*REQUIRED WORK*
Whenever a line in the listing contains "card", copy that line.

*STUDY MATERIAL*
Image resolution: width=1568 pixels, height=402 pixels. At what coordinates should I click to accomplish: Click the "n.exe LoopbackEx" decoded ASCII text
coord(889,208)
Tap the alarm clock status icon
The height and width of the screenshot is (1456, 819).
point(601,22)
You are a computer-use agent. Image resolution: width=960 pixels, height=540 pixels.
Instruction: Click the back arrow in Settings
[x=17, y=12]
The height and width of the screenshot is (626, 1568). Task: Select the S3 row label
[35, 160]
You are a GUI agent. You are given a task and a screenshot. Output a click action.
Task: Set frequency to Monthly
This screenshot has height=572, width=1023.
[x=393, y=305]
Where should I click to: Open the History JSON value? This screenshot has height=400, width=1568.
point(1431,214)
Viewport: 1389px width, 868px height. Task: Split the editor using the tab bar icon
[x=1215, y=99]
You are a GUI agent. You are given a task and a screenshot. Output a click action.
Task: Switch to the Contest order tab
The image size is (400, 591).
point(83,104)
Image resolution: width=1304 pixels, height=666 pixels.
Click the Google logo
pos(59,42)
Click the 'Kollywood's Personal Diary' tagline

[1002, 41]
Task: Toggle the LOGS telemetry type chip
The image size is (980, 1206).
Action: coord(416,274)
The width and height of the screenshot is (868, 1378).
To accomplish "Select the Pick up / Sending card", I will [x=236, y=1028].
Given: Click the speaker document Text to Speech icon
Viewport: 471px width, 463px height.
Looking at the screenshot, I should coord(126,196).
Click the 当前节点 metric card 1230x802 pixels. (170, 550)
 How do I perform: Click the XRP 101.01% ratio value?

*SOLUTION*
To accomplish "Select the Pick up / Sending card", I will [x=236, y=1028].
Click the 当前节点 metric card 1230x802 pixels. (170, 550)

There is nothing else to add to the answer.